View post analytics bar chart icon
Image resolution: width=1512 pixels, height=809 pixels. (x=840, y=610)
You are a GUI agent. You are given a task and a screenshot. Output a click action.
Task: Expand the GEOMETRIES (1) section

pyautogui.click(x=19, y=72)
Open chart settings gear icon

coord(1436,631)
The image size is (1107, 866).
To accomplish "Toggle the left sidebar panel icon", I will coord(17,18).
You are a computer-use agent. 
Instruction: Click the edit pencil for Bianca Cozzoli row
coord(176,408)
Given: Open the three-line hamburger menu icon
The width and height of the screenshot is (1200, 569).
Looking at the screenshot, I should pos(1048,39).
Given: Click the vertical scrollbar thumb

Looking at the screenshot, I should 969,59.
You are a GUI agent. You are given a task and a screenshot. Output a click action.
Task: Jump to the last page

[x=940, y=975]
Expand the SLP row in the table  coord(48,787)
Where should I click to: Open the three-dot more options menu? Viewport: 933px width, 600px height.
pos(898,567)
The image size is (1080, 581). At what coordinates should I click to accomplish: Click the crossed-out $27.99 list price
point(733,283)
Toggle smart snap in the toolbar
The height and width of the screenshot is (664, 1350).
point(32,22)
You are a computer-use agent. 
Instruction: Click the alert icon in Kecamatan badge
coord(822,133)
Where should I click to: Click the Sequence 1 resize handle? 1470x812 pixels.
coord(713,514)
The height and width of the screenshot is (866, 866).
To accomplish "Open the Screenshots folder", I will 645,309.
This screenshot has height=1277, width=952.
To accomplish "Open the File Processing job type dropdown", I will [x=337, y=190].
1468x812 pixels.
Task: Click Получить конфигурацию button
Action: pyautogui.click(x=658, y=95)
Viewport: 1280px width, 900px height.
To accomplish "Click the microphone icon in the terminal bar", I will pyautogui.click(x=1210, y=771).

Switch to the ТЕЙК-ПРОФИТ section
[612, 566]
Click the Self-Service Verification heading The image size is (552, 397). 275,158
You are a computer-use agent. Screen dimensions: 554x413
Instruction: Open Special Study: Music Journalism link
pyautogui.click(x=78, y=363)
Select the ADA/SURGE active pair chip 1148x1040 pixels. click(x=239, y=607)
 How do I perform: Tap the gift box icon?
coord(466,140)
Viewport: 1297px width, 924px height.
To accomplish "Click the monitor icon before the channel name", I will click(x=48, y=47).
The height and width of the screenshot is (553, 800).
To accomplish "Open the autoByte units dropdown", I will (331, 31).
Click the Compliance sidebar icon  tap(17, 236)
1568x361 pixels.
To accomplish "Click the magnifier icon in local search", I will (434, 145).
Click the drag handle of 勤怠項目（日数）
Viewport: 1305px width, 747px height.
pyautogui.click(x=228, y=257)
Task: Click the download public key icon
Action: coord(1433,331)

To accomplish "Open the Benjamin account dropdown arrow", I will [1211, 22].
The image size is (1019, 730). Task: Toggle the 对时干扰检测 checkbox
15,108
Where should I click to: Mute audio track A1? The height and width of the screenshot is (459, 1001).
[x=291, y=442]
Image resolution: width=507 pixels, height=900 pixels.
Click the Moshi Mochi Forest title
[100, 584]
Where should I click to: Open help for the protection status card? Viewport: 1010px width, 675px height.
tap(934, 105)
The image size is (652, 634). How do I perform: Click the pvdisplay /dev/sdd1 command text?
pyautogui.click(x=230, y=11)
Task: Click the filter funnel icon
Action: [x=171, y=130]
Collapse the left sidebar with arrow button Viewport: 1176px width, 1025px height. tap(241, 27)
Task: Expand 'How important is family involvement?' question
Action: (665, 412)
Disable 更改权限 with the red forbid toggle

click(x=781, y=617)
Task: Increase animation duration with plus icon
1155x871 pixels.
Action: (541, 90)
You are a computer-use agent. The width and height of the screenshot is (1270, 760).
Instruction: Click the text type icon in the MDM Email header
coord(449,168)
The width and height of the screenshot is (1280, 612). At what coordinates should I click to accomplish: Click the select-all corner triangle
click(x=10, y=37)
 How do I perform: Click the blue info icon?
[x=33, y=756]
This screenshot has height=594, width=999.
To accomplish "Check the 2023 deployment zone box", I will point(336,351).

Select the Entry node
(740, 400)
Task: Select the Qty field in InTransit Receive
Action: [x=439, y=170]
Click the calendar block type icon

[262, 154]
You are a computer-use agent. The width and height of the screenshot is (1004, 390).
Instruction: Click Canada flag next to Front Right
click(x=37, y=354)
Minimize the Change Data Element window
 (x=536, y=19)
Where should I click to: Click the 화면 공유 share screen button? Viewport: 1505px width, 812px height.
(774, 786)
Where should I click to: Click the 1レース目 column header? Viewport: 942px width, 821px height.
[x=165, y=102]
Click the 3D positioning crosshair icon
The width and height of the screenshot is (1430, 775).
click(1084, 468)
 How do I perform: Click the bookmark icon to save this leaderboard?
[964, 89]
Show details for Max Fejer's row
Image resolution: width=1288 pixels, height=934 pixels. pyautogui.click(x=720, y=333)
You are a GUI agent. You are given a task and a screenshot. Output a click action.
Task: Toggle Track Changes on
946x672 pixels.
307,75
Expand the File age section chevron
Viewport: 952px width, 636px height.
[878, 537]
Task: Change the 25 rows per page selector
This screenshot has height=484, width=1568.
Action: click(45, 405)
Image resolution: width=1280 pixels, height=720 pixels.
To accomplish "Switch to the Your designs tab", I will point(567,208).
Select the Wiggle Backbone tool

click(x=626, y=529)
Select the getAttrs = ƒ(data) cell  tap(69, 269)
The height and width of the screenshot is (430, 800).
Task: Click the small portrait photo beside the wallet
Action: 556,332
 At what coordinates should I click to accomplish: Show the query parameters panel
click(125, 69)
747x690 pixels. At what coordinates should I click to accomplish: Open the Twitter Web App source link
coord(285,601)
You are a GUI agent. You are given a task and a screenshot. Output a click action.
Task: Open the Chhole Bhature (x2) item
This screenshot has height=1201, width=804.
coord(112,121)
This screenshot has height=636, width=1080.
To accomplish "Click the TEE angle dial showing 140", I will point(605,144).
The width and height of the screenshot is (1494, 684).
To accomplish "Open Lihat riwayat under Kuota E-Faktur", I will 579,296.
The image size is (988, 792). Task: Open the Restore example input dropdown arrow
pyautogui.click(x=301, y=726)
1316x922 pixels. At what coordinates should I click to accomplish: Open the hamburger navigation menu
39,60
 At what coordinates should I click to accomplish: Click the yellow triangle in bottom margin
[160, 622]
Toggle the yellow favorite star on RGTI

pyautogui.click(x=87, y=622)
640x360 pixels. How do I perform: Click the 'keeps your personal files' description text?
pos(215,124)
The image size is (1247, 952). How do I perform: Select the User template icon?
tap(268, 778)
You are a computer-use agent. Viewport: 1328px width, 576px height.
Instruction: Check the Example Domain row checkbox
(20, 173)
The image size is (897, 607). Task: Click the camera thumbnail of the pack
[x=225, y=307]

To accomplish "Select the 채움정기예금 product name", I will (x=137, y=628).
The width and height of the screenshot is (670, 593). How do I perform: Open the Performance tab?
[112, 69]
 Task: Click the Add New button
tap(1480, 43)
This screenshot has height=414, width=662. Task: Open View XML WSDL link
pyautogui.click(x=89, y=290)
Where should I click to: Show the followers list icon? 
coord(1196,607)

════════

__REQUIREMENT__:
From beginning to end, the data must be duplicated exactly.

__ANSWER TO THIS PROBLEM__:
View post analytics bar chart icon
Image resolution: width=1512 pixels, height=809 pixels. (x=840, y=610)
You are a GUI agent. You are given a task and a screenshot. Output a click action.
Task: Expand the GEOMETRIES (1) section

pyautogui.click(x=19, y=72)
Open chart settings gear icon

coord(1436,631)
The image size is (1107, 866).
To accomplish "Toggle the left sidebar panel icon", I will coord(17,18).
You are a computer-use agent. 
Instruction: Click the edit pencil for Bianca Cozzoli row
coord(176,408)
Given: Open the three-line hamburger menu icon
The width and height of the screenshot is (1200, 569).
Looking at the screenshot, I should pos(1048,39).
Given: Click the vertical scrollbar thumb

Looking at the screenshot, I should 969,59.
You are a GUI agent. You are given a task and a screenshot. Output a click action.
Task: Jump to the last page

[x=940, y=975]
Expand the SLP row in the table  coord(48,787)
Where should I click to: Open the three-dot more options menu? Viewport: 933px width, 600px height.
pos(898,567)
The image size is (1080, 581). At what coordinates should I click to accomplish: Click the crossed-out $27.99 list price
point(733,283)
Toggle smart snap in the toolbar
The height and width of the screenshot is (664, 1350).
point(32,22)
You are a computer-use agent. 
Instruction: Click the alert icon in Kecamatan badge
coord(822,133)
Where should I click to: Click the Sequence 1 resize handle? 1470x812 pixels.
coord(713,514)
The height and width of the screenshot is (866, 866).
To accomplish "Open the Screenshots folder", I will 645,309.
This screenshot has height=1277, width=952.
To accomplish "Open the File Processing job type dropdown", I will [x=337, y=190].
1468x812 pixels.
Task: Click Получить конфигурацию button
Action: pyautogui.click(x=658, y=95)
Viewport: 1280px width, 900px height.
To accomplish "Click the microphone icon in the terminal bar", I will pyautogui.click(x=1210, y=771).

Switch to the ТЕЙК-ПРОФИТ section
[612, 566]
Click the Self-Service Verification heading The image size is (552, 397). 275,158
You are a computer-use agent. Screen dimensions: 554x413
Instruction: Open Special Study: Music Journalism link
pyautogui.click(x=78, y=363)
Select the ADA/SURGE active pair chip 1148x1040 pixels. click(x=239, y=607)
 How do I perform: Tap the gift box icon?
coord(466,140)
Viewport: 1297px width, 924px height.
To accomplish "Click the monitor icon before the channel name", I will click(x=48, y=47).
The height and width of the screenshot is (553, 800).
To accomplish "Open the autoByte units dropdown", I will (331, 31).
Click the Compliance sidebar icon  tap(17, 236)
1568x361 pixels.
To accomplish "Click the magnifier icon in local search", I will (434, 145).
Click the drag handle of 勤怠項目（日数）
Viewport: 1305px width, 747px height.
pyautogui.click(x=228, y=257)
Task: Click the download public key icon
Action: coord(1433,331)

To accomplish "Open the Benjamin account dropdown arrow", I will [1211, 22].
The image size is (1019, 730). Task: Toggle the 对时干扰检测 checkbox
15,108
Where should I click to: Mute audio track A1? The height and width of the screenshot is (459, 1001).
[x=291, y=442]
Image resolution: width=507 pixels, height=900 pixels.
Click the Moshi Mochi Forest title
[100, 584]
Where should I click to: Open help for the protection status card? Viewport: 1010px width, 675px height.
tap(934, 105)
The image size is (652, 634). How do I perform: Click the pvdisplay /dev/sdd1 command text?
pyautogui.click(x=230, y=11)
Task: Click the filter funnel icon
Action: [x=171, y=130]
Collapse the left sidebar with arrow button Viewport: 1176px width, 1025px height. tap(241, 27)
Task: Expand 'How important is family involvement?' question
Action: (665, 412)
Disable 更改权限 with the red forbid toggle

click(x=781, y=617)
Task: Increase animation duration with plus icon
1155x871 pixels.
Action: (541, 90)
You are a computer-use agent. The width and height of the screenshot is (1270, 760).
Instruction: Click the text type icon in the MDM Email header
coord(449,168)
The width and height of the screenshot is (1280, 612). At what coordinates should I click to accomplish: Click the select-all corner triangle
click(x=10, y=37)
 How do I perform: Click the blue info icon?
[x=33, y=756]
This screenshot has height=594, width=999.
To accomplish "Check the 2023 deployment zone box", I will point(336,351).

Select the Entry node
(740, 400)
Task: Select the Qty field in InTransit Receive
Action: [x=439, y=170]
Click the calendar block type icon

[262, 154]
You are a computer-use agent. The width and height of the screenshot is (1004, 390).
Instruction: Click Canada flag next to Front Right
click(x=37, y=354)
Minimize the Change Data Element window
 (x=536, y=19)
Where should I click to: Click the 화면 공유 share screen button? Viewport: 1505px width, 812px height.
(774, 786)
Where should I click to: Click the 1レース目 column header? Viewport: 942px width, 821px height.
[x=165, y=102]
Click the 3D positioning crosshair icon
The width and height of the screenshot is (1430, 775).
click(1084, 468)
 How do I perform: Click the bookmark icon to save this leaderboard?
[964, 89]
Show details for Max Fejer's row
Image resolution: width=1288 pixels, height=934 pixels. pyautogui.click(x=720, y=333)
You are a GUI agent. You are given a task and a screenshot. Output a click action.
Task: Toggle Track Changes on
946x672 pixels.
307,75
Expand the File age section chevron
Viewport: 952px width, 636px height.
[878, 537]
Task: Change the 25 rows per page selector
This screenshot has height=484, width=1568.
Action: click(45, 405)
Image resolution: width=1280 pixels, height=720 pixels.
To accomplish "Switch to the Your designs tab", I will point(567,208).
Select the Wiggle Backbone tool

click(x=626, y=529)
Select the getAttrs = ƒ(data) cell  tap(69, 269)
The height and width of the screenshot is (430, 800).
Task: Click the small portrait photo beside the wallet
Action: 556,332
 At what coordinates should I click to accomplish: Show the query parameters panel
click(125, 69)
747x690 pixels. At what coordinates should I click to accomplish: Open the Twitter Web App source link
coord(285,601)
You are a GUI agent. You are given a task and a screenshot. Output a click action.
Task: Open the Chhole Bhature (x2) item
This screenshot has height=1201, width=804.
coord(112,121)
This screenshot has height=636, width=1080.
To accomplish "Click the TEE angle dial showing 140", I will point(605,144).
The width and height of the screenshot is (1494, 684).
To accomplish "Open Lihat riwayat under Kuota E-Faktur", I will 579,296.
The image size is (988, 792). Task: Open the Restore example input dropdown arrow
pyautogui.click(x=301, y=726)
1316x922 pixels. At what coordinates should I click to accomplish: Open the hamburger navigation menu
39,60
 At what coordinates should I click to accomplish: Click the yellow triangle in bottom margin
[160, 622]
Toggle the yellow favorite star on RGTI

pyautogui.click(x=87, y=622)
640x360 pixels. How do I perform: Click the 'keeps your personal files' description text?
pos(215,124)
The image size is (1247, 952). How do I perform: Select the User template icon?
tap(268, 778)
You are a computer-use agent. Viewport: 1328px width, 576px height.
Instruction: Check the Example Domain row checkbox
(20, 173)
The image size is (897, 607). Task: Click the camera thumbnail of the pack
[x=225, y=307]

To accomplish "Select the 채움정기예금 product name", I will (x=137, y=628).
The width and height of the screenshot is (670, 593). How do I perform: Open the Performance tab?
[112, 69]
 Task: Click the Add New button
tap(1480, 43)
This screenshot has height=414, width=662. Task: Open View XML WSDL link
pyautogui.click(x=89, y=290)
Where should I click to: Show the followers list icon? 
coord(1196,607)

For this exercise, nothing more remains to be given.